-- PROBLEM TO SOLVE --
Quote the stretch of the Sony RX10 Mark 4 review from "While most consumers" through "the camera is.", word for word.

-- TEXT SEGMENT --
....
While most consumers tend to always go for DSLR’s to capture great moments, they always hesitate to invest in extra lenses or are not in favor of the fact that different lens is required for different occasions and scenarios. This is something I’ve come across many of my family members and friends who just don’t have the time to grasp and understand the concepts behind the importance of different types of lenses. The only way to rectify that is with a bridge camera with a lens that has the focal length for almost all scenarios. The Sony RX10 series is no stranger in this market and is also acknowledged by many photo enthusiasts and photographers alike. Sony’s latest RX10 Mark 4 is here and we review on just how good the camera is.
Sony has seriously come a long way in improving their bridge camera shooters and while the latest edition of their camera packs some critical features for fast shooting, the design of the camera remains to be almost the same as the previous generation. It’s a fixed lens camera and along with the battery and SD card, the device weighs about 1.09kg. It may be a bit heavy for some but remember that the camera houses a long 600mm lens. The switch that lets you choose between different focus modes is located on the left front end (near the start of the lens portion). You will be able to choose between Single Shot, Auto, Continuous mode, DMF and Manual Focus mode. And in case you want to take some macro shots, there is another switch that lets you choose the focus range between Full or infinity to 3m. Right above that is the Focus Hold button that lets you lock onto a focal distance to activate Eye AF (something that most Sony high-end cameras excel at). The famous aperture ring of the Sony RX10 series is here and you can now silence the aperture clicking sound with the help of a nifty switch beneath the lens. The ZEISS lens can expand by either turning the lens manually or with the zoom trigger on the left side.
There is also the mode selector on the upper left that lets you choose between the Auto mode, Program, Aperture, Shutter priority, Manual focus, video, special Scene modes, Panorama, and high frame rate mode (the super slow-motion recordings). Each of the modes is already self-explanatory. On the right is the trigger shooter at the upper end of the handgrip. Behind the trigger is the power On/Off. The trigger also doubles as a zoom function for the lens. There is also a small screen on the top that shows all the important aspects while shooting videos or capturing images. This is particularly a useful design that’s found on many professional DSLRs. There comes to use when you can’t depend on the main rear screen for certain shooting situations. At the left side of the screen is the exposure selector and above the screen is the flash button, the illuminator, and the C1/C2 buttons for your custom configurations. Sony has placed each of these buttons conveniently and I was able to reach them easily without any hassles. There are times when these important buttons are hard to reach while in the midst of shooting videos. Speaking of which, the video record button is placed on the right side of the viewfinder. I must say that its really easy for my thumb to reach that portion when I want to record videos instantly.
The rear portion includes most of Sony’s usual camera buttons, including the Function button, the AEL button, the navigator button, the playback button and the delete button. There is also another manual ring that’s located on the right side of the video record button. While in manual mode, I’m able to adjust the shutter speed with this ring while I use the aperture ring on the lens to adjust the aperture. The tiltable 3-inch screen on the rear is a 1,440,000 dot TFT LCD display that can swing up to 109 degrees up and down by 41 degrees. The display also has touch features that allow you to select the focus point while shooting. The viewfinder consists of an XGA OLED screen and offers 100% of field coverage. For adjusting the focus on the viewfinder, there is also a diopter ring that ranges from -4 to +3m-1.
....
-- Records for locating displayed items --
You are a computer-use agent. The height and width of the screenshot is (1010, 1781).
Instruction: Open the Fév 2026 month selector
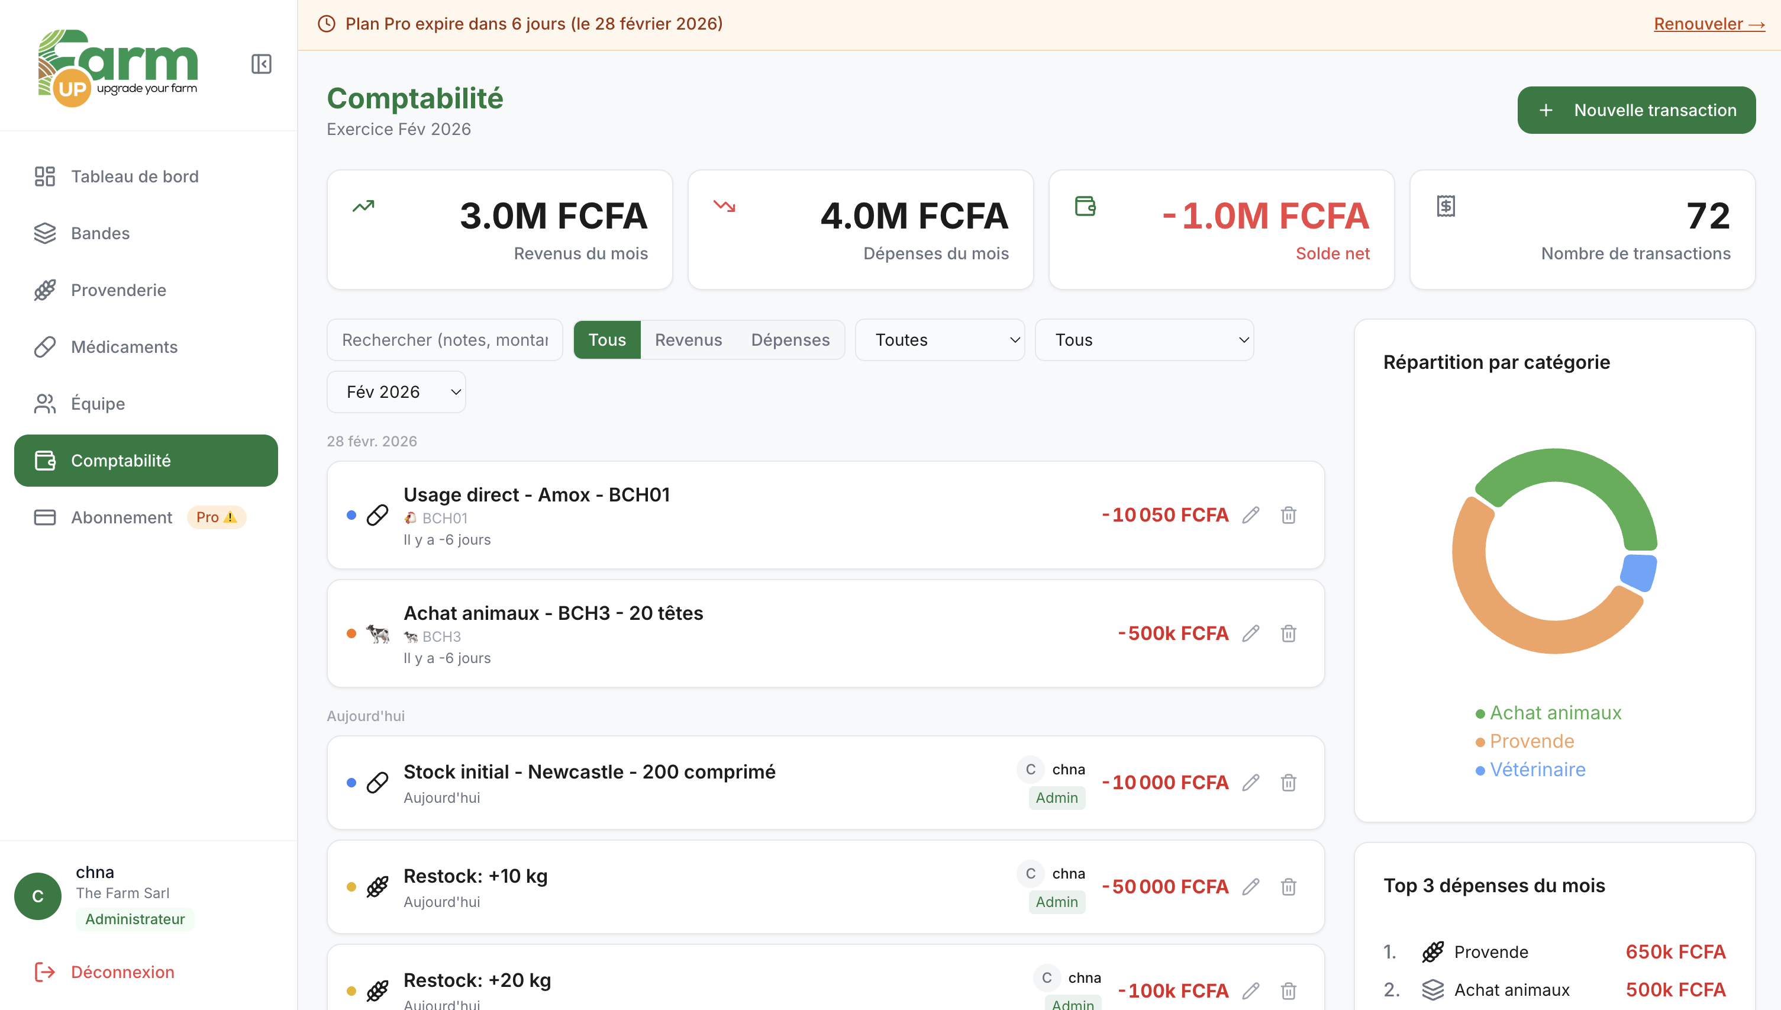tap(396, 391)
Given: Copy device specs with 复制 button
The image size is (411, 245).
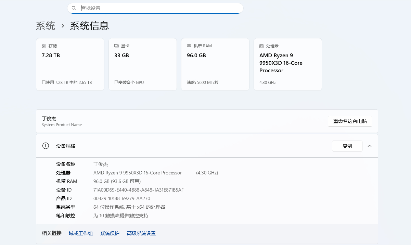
....
-- COMPLETED TASK --
While most consumers tend to always go for DSLR’s to capture great moments, they always hesitate to invest in extra lenses or are not in favor of the fact that different lens is required for different occasions and scenarios. This is something I’ve come across many of my family members and friends who just don’t have the time to grasp and understand the concepts behind the importance of different types of lenses. The only way to rectify that is with a bridge camera with a lens that has the focal length for almost all scenarios. The Sony RX10 series is no stranger in this market and is also acknowledged by many photo enthusiasts and photographers alike. Sony’s latest RX10 Mark 4 is here and we review on just how good the camera is.